Einleitung:
Die kalzifizierende Aortenklappenstenose ist eine der
häufigsten kardio-vaskulären Erkrankungen. Perspektivisch bedingt der
demographische Wandel eine zunehmende Relevanz der Aortenstenose, die
letztendlich in einer dilatativen Kardiomyopathie mit einhergehender
Herzinsuffizienz mündet.
Die einzige kurative Behandlung ist der chirurgische Aortenklappenersatz
durch meist biologische Prothesen. Aufgrund ausstehender substanzbasierter Therapieoptionen
ergibt sich die Notwendigkeit, zugrundeliegende pathophysiologische, passive
und aktiv-zellulär gesteuerte Prozesse intensiver zu erforschen. Fokus sind valvuläre,
interstitielle Zellen und deren Regulation mit dem Ziel, Strategien für
pharmakologische Interventionen zu entwickeln. Bedingt durch Limitationen von in
vitro und in vivo Modellen, werden unterstützend ex vivo
Ansätze zur Kultur von Aortenklappengewebe angestrebt, realisiert z.B. durch
mikrophysiologische Systeme (MPS). MPS, auch als Lab/Organ-on-a-Chip Systeme
bekannt, ermöglichen die Simulation (patho)physiologischer Parameter der komplexen
Aortenklappenposition.
Hypothese:
Die pulsatil-dynamische Kultur von porcinem und humanem
Aortenklappengewebe in einem modularen MPS mit TIC (tissue incubation chamber) unter Erhalt der Viabilität realisiert
den Erhalt des ursprünglichen Aufbaus und der Zusammensetzung der
Extrazellularmatrix. Die MPS-TIC-Gewebekultur ermöglicht die Analyse integren
Aortenklappengewebes einschließlich der Zell-Zell- und Zell-Matrix-Kontakte sowie
die Modulation (patho)physiologischer Prozesse.
Material und Methoden:
An den Koaptationsrand angrenzende Gewebebereiche porciner und humaner
Aortenklappengewebe wurde auf 3 x 5 mm² zugeschnitten und auf 10 ± 0,5 mg Masse-normiert. Die Zuschnitte
wurden anschließend in radialer Ausrichtung in die TIC eingenäht und bei
Scherkräften von 0,26 dyn/cm² für 14 Tage inkubiert. Eine statische sowie eine
Totzellgewebskontrolle (Triton X100) wurde mitgeführt. Zur Etablierung wurden porcine
Aortenklappen von Schlachttieren verwendet. Die Masse wurde nach Experimentende
bestimmt und die Viabilität durch histologische Analyse der LDH-Aktivität am
Gefrierschnitt validiert. Um die Modulation der Extrazellularmatrix und die
Kalzifizierung zu untersuchen, wurden MOVAT’s Pentachrom-, Picrosiriusrot‑, und
Alizarinrot-Färbungen durchgeführt. Immunhistochemisch wurde die Expression
von α-SMA und CD31 nachgewiesen.
Resultate:
In der Endpunkanalyse zeigte sich eine signifikante Reduktion der Probenoberfläche
und der Masse nach pulsatiler, dynamischer Kultur im MPS-TIC, bei Erhalt der
Viabilität. Dabei wurde durch die Pentachrom-Färbung der Dreischichtaufbau des
Aortenklappengewebes belegt sowie sporadisch eine aufgelockerte ECM-Morphologie.

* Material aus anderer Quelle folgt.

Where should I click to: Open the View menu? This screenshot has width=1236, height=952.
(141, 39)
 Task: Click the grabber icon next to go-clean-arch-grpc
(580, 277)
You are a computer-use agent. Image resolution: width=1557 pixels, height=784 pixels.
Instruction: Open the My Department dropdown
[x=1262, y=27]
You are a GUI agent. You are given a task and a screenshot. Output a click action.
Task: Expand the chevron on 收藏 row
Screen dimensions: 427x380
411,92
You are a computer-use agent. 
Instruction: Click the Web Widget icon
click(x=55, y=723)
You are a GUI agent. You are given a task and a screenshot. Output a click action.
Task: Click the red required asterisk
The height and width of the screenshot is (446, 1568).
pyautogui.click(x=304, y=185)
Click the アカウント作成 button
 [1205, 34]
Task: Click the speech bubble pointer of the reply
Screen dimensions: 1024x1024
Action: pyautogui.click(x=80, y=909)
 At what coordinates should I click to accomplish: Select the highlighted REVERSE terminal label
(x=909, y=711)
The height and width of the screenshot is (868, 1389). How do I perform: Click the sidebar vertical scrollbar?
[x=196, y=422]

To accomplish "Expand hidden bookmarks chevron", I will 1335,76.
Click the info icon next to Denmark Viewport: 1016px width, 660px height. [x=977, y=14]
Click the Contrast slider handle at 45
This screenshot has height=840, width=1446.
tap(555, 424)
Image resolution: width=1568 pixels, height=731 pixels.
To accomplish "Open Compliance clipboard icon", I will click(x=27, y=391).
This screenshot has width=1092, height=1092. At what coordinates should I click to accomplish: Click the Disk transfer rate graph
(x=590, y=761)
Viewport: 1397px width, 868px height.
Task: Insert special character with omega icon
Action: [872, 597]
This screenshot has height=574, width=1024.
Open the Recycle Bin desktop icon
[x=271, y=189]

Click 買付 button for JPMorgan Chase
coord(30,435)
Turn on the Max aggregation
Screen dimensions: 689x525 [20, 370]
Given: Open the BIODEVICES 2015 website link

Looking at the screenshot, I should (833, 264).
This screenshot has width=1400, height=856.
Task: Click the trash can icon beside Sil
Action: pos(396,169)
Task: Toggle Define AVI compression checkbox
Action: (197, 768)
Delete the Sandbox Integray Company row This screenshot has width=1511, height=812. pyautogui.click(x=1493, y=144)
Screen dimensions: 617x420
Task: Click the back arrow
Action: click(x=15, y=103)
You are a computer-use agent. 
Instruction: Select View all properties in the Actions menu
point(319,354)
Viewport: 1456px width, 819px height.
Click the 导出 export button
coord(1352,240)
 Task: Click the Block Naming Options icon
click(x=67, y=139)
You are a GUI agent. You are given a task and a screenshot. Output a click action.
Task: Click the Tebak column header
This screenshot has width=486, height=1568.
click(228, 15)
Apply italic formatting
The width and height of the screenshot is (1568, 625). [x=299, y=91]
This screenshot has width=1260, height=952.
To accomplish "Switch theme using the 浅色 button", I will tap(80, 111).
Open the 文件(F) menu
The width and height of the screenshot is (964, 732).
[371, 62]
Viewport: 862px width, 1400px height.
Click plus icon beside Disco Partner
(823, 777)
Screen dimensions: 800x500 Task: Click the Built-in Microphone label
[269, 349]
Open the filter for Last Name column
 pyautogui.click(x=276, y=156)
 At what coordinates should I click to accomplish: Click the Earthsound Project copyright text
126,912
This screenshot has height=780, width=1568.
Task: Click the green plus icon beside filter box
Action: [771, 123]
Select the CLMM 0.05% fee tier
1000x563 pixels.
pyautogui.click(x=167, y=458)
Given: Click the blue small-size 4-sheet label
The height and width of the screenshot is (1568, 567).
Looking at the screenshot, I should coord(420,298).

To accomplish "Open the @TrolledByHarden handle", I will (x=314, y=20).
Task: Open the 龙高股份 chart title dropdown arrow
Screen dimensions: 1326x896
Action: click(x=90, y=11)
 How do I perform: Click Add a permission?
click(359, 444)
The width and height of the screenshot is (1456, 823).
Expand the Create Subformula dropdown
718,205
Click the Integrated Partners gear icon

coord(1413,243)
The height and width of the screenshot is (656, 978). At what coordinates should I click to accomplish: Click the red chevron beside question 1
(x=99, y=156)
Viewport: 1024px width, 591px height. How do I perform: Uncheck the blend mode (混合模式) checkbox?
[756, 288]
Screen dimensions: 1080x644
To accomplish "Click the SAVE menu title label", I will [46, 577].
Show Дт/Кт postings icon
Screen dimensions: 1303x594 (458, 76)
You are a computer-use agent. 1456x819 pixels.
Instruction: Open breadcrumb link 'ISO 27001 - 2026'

Die Quantifizierung der Picrosiriusrot-Färbung ergab eine signifikante Erhöhung
des Kollagengehaltes im dynamischen und statischen Ansatz im Vergleich zu
nativen Proben. Glykosaminoglykane, α-SMA-und CD31-Expression hingegen blieben unverändert. Eine Anreicherung
von Kalziumhydroxyapatit zeigte sich nicht.
Schlussfolgerung:
Die pulsatil-dynamische Gewebskultur resultiert in Veränderungen der Extrazellular-matrix
unter Erhalt des Dreischichtaufbaus des Aortenklappengewebes. Parallelen
initialer degenerativer Veränderungen der Aortenklappe werden reflektiert. Die
Charakterisierung pathophysiologischer und die Optimierung der physiologischen biomechanischen
Simulation im MPS-TIC sind weiterführend Projektziele.